Podría decir que mediante el sistema de cuidado el cuerpo es desfuncionalizado. ¿Qué sucede con un cuerpo que ha perdido su capacidad de trabajar? Se vuelve inútil. Se convierte en un cuerpo que hay que cuidar. Todos sabemos qué es lo que nos espera una vez que haya terminado nuestra vida laboral: el hospital. Nuestros cuerpos, que durante la mayor parte de nuestra vida fueron utilizados como instrumentos de trabajo, son ahora preciosos objetos que cuidar. El sistema del cuidado trasciende el sistema del trabajo. […] La medicina no atiende nuestros deseos, sino solo la autoconservación. Lo cual no es mucho.”

De este modo, la cuestión central es cuál es nuestra tarea, nuestra ocupación, qué clase de cuidado nos tomamos para que nuestra vida no se reduzca a trabajar y a entrar en el engranaje del cuerpo dócil a la medicina, tal como lo demuestran las personas que una vez que se jubilan no hacen mucho más que ir regularmente a las consultas que les corresponden –cuando no trabajaron toda la vida para pagar la prepaga que los proteja de una eventual enfermedad que quizá produjo el tipo de vida que llevaron por el modo en que trabajaron.

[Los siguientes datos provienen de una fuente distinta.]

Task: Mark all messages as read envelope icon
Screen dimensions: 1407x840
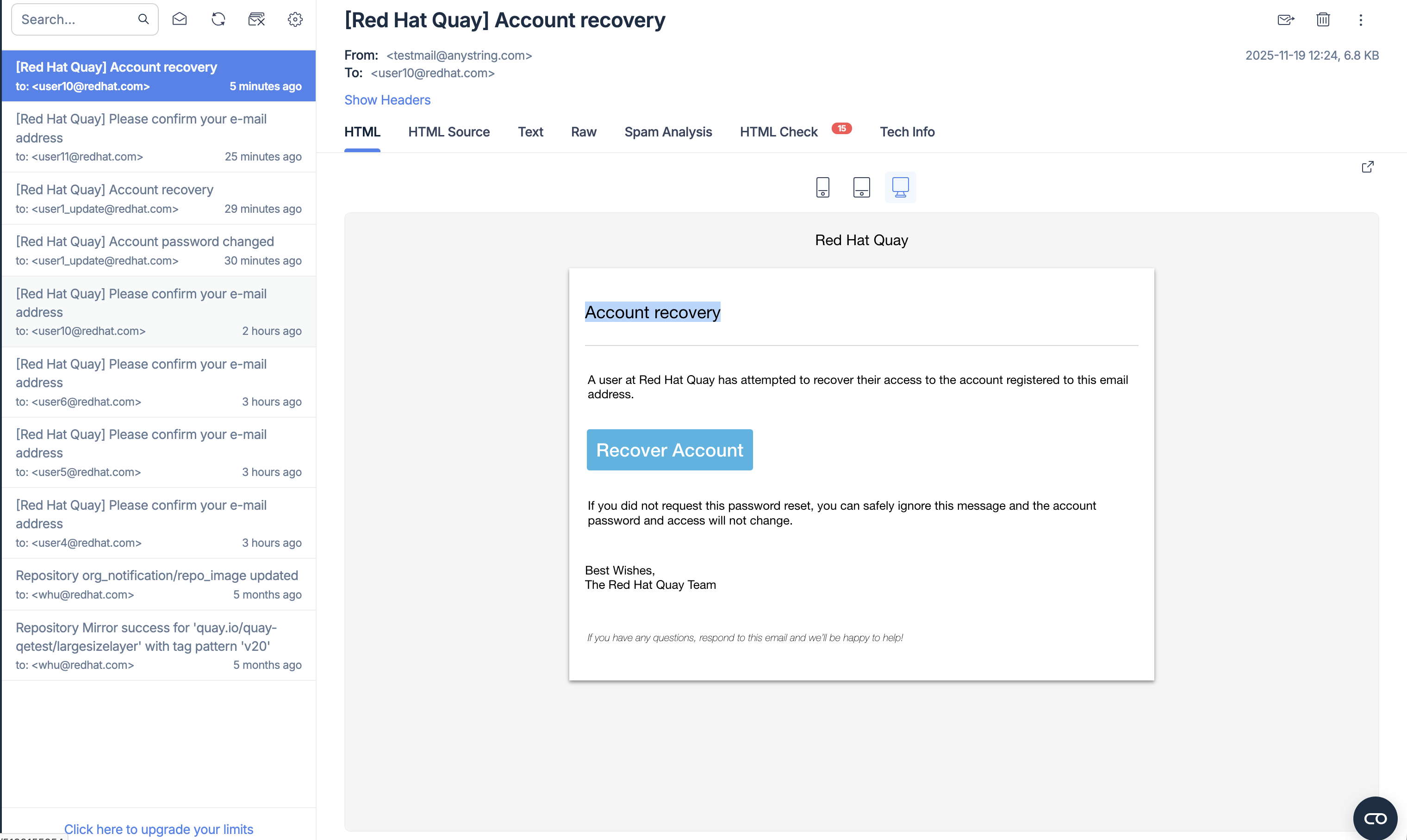Action: (x=180, y=19)
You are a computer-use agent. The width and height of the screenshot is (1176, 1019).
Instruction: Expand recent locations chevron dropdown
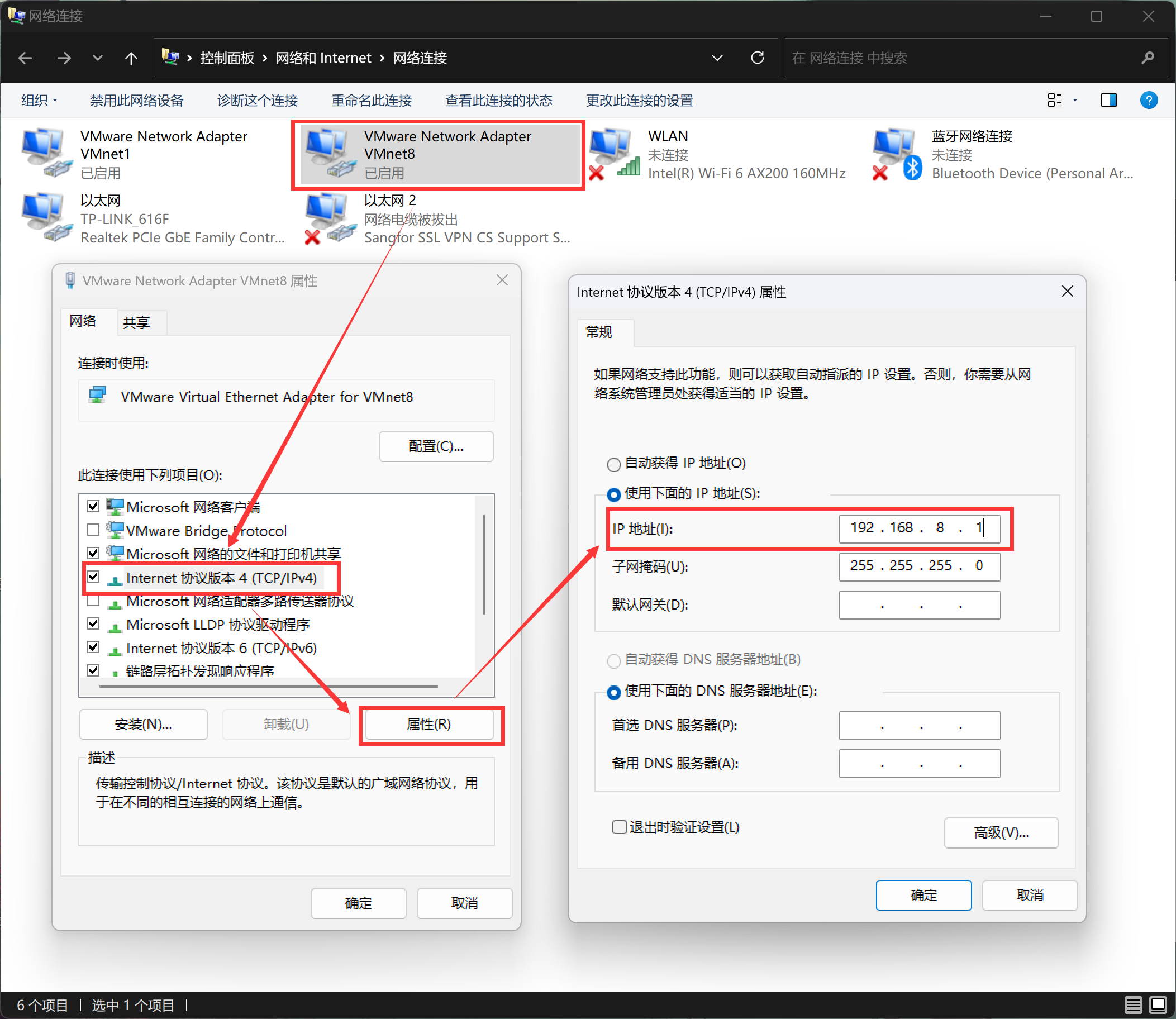97,58
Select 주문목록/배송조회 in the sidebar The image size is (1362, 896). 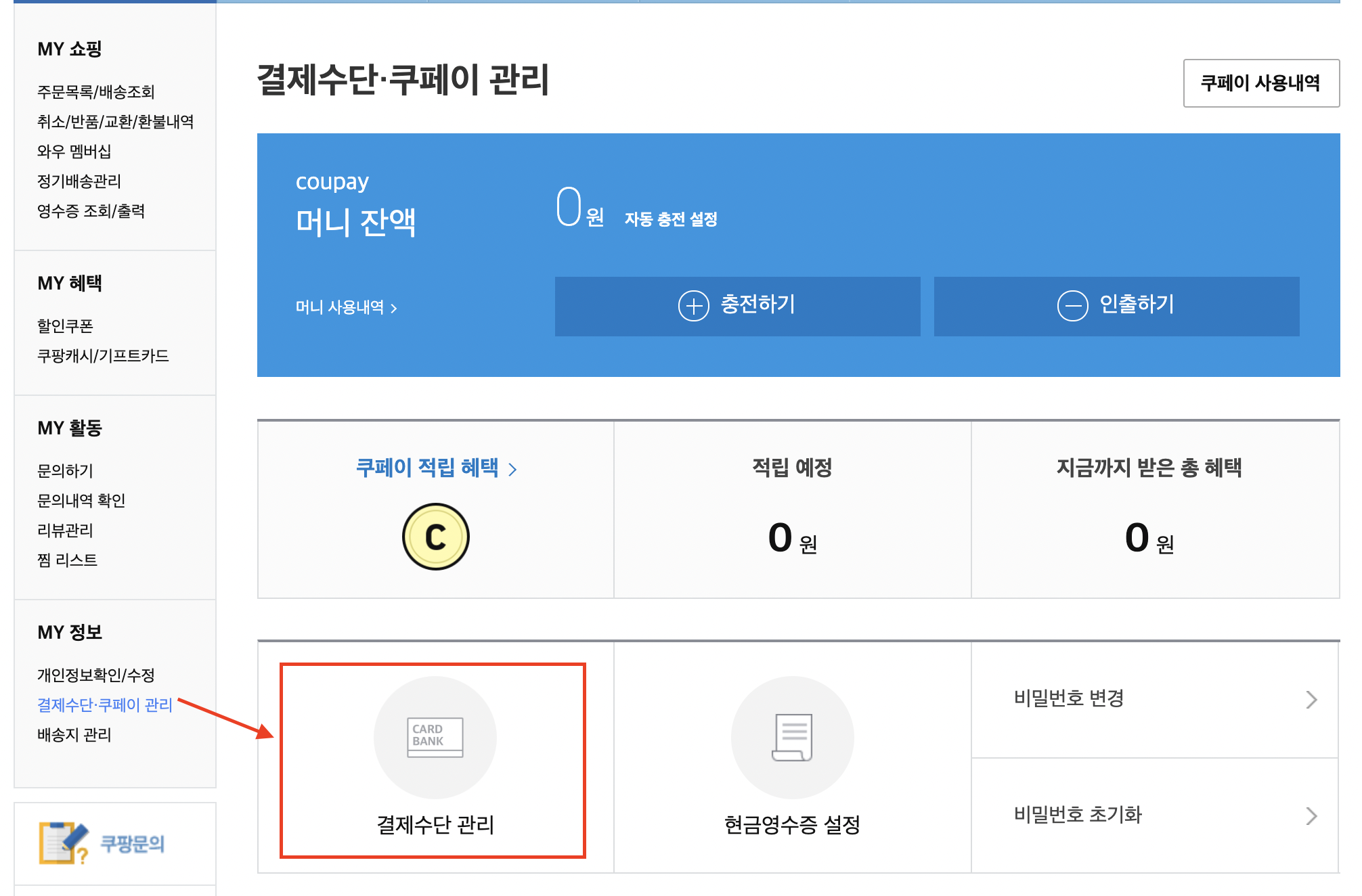(x=95, y=92)
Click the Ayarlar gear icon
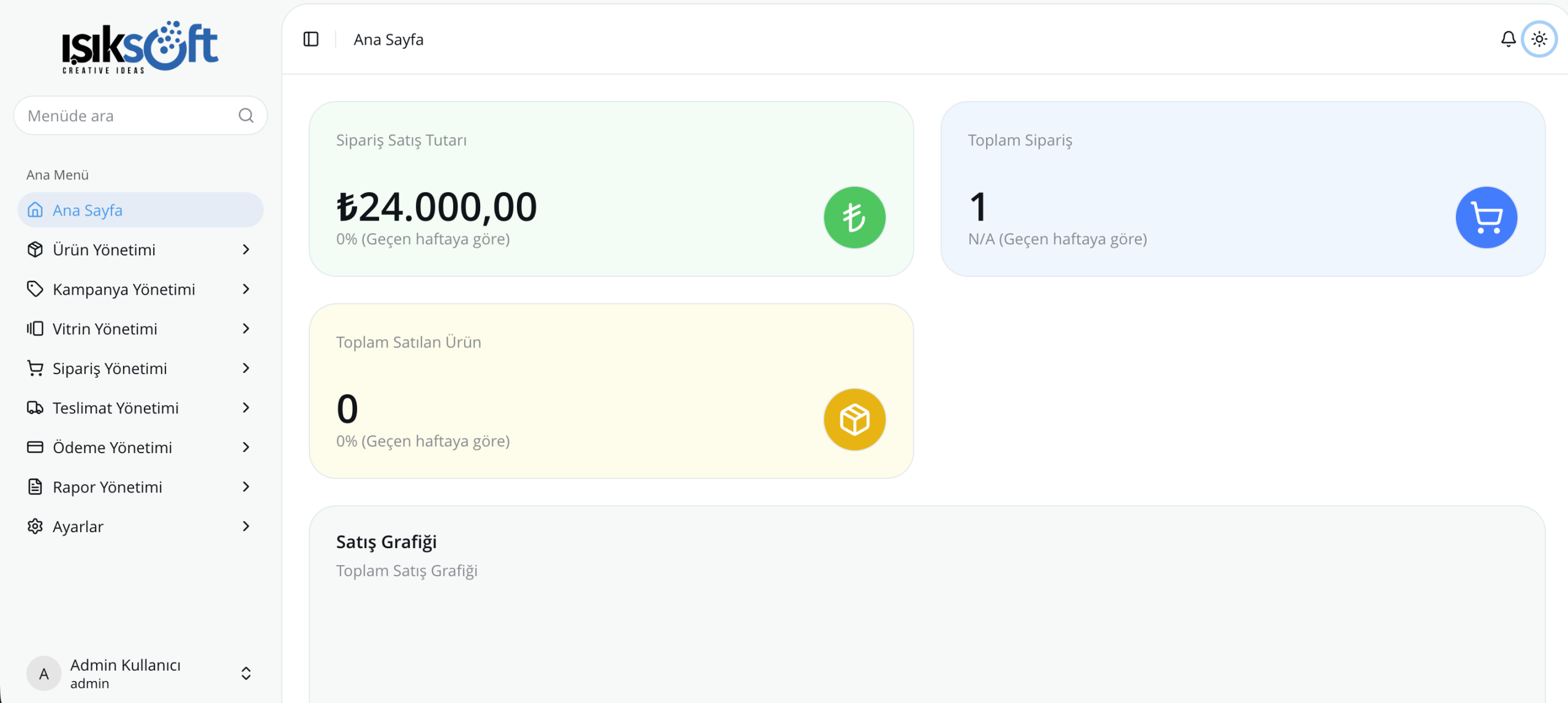The height and width of the screenshot is (703, 1568). click(36, 527)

Volver a pensar la noción de cuidado, desde un punto de que no sea ingenuo ni la tome por evidente, es –valga la redundancia– un tipo de cuidado; de no dejarnos llevar por los usos que se imponen y que la traducen en técnicas que nos tratan como cosas. El cuidado es humanizante. La salud –entendida como el objetivo de mantener con vida al organismo, a cualquier costo– puede ser indigna.